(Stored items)
------------------------------------------------

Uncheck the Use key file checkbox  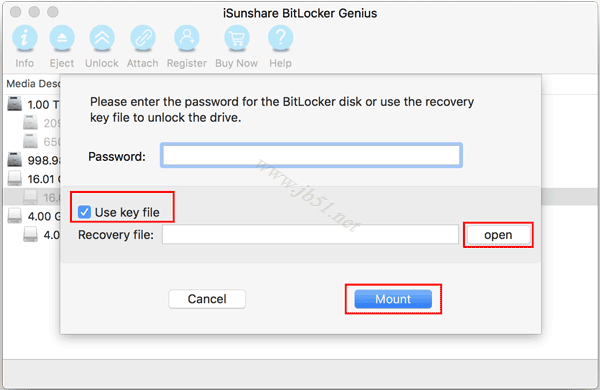click(x=84, y=212)
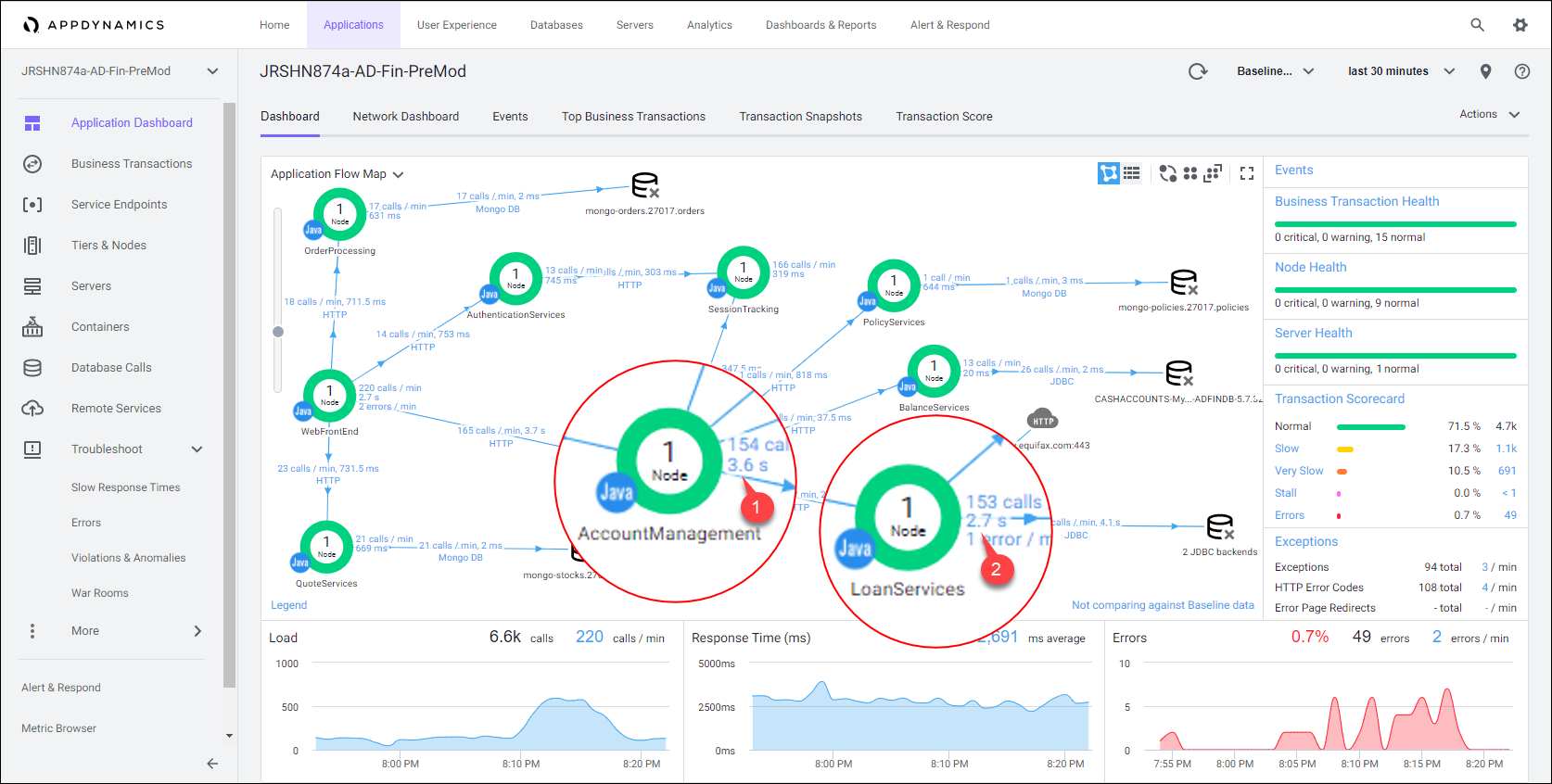This screenshot has height=784, width=1552.
Task: Click the Business Transaction Health link
Action: click(1356, 201)
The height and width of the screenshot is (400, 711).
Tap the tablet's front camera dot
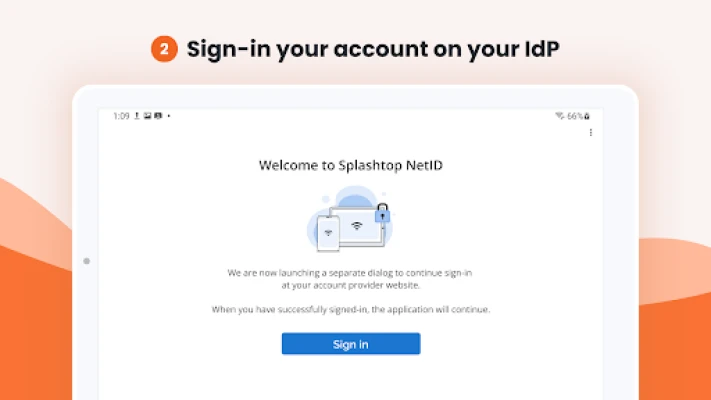[87, 261]
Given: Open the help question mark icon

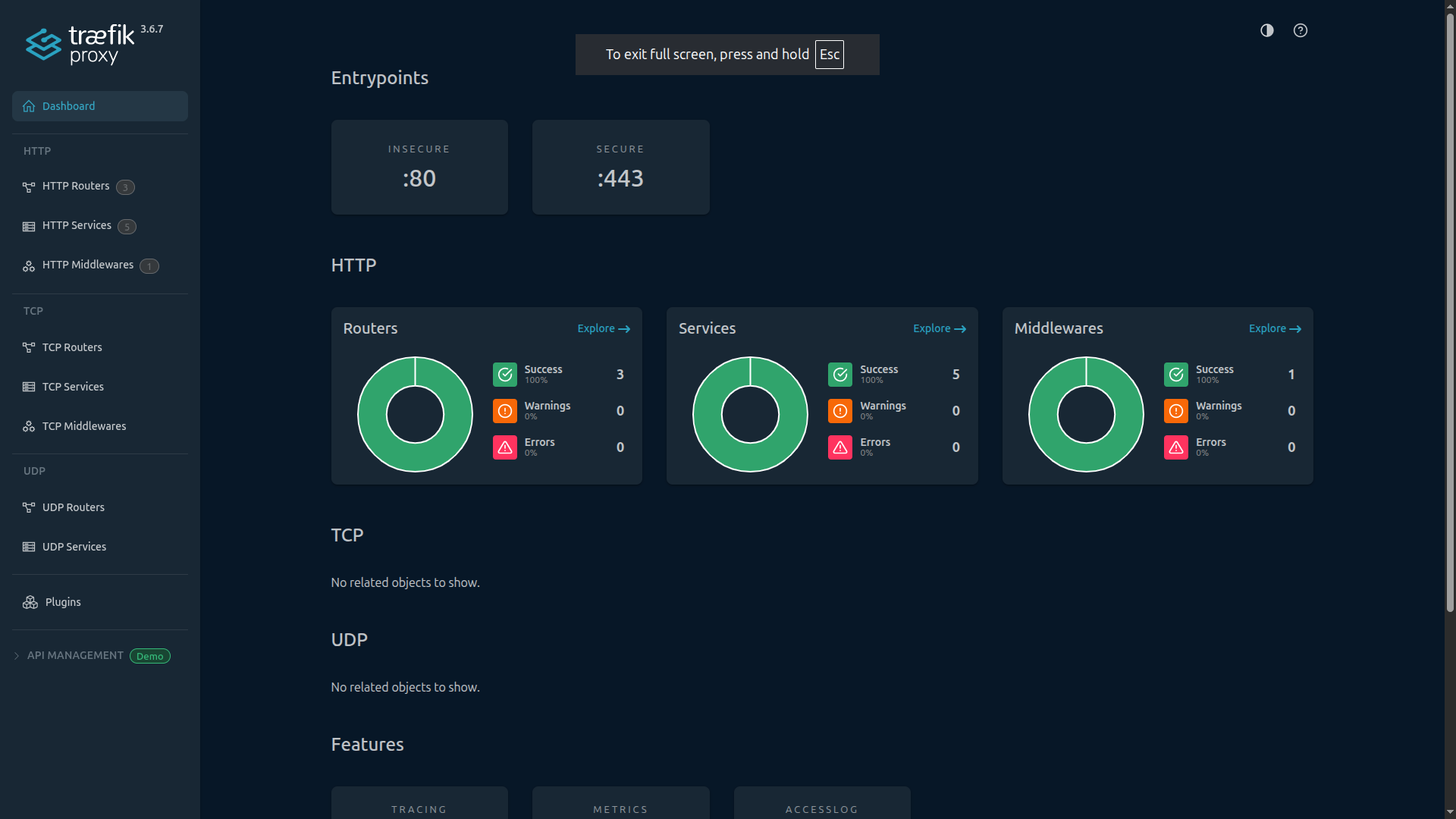Looking at the screenshot, I should (x=1300, y=30).
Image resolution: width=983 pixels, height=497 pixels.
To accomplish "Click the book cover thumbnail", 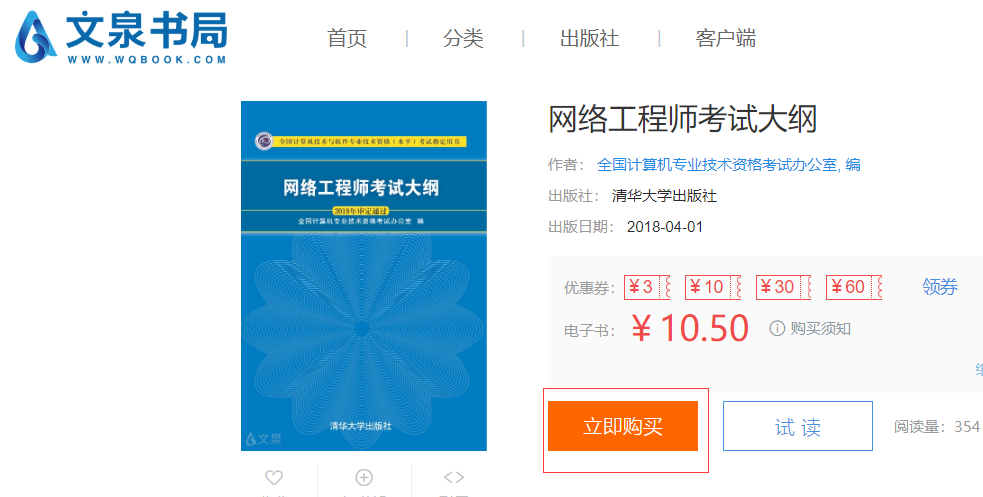I will (364, 276).
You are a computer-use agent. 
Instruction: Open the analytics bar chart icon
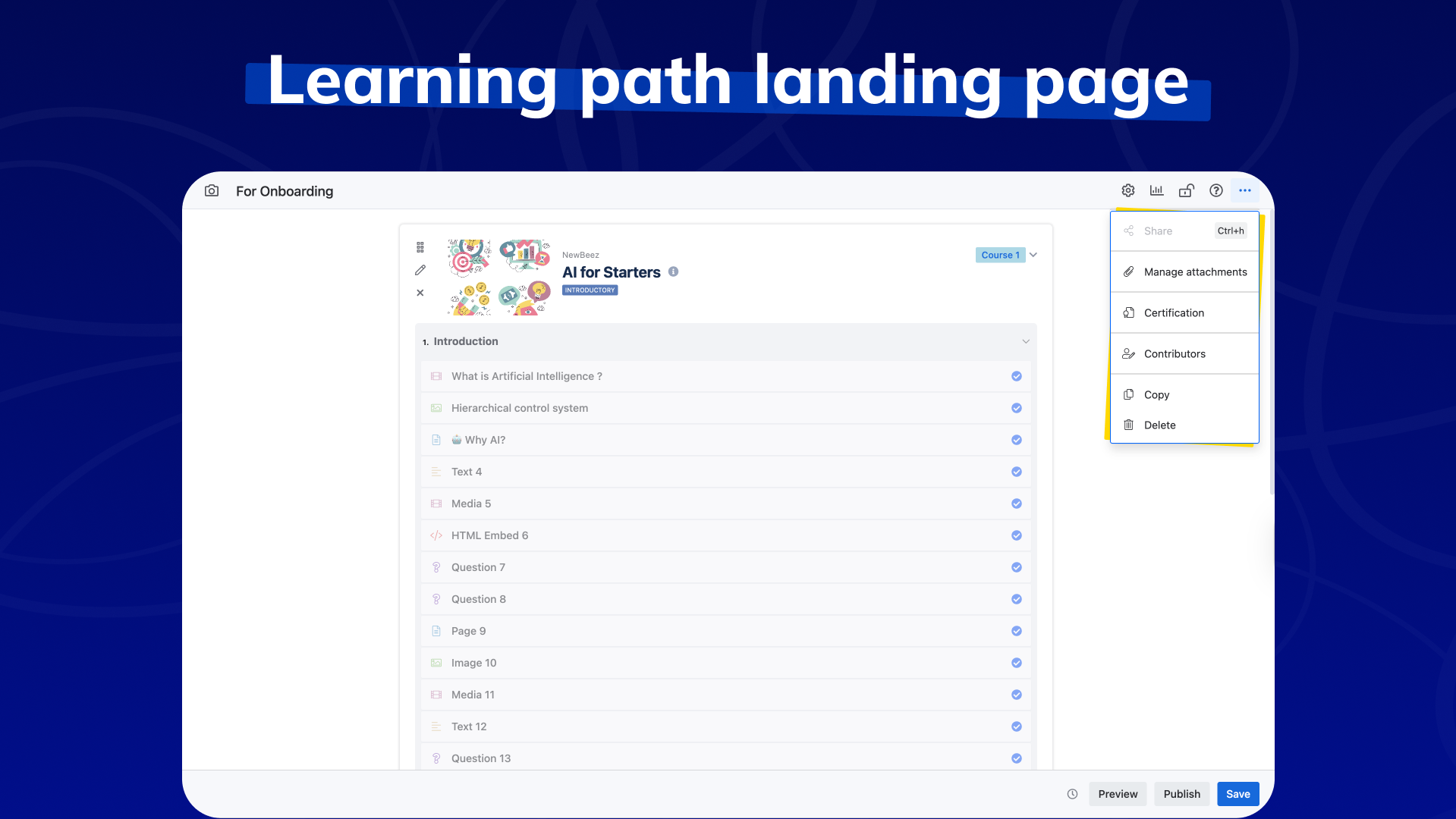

------------------------------------------------

### The task
Put the lines of the rows into a numbered list, beginning at the line that contains "You are a computer-use agent." and continuing through the end of the rows. Skip any blank lines and leave the pictures out of the answer.

### Task solution
1. You are a computer-use agent. 
2. Instruction: Open the analytics bar chart icon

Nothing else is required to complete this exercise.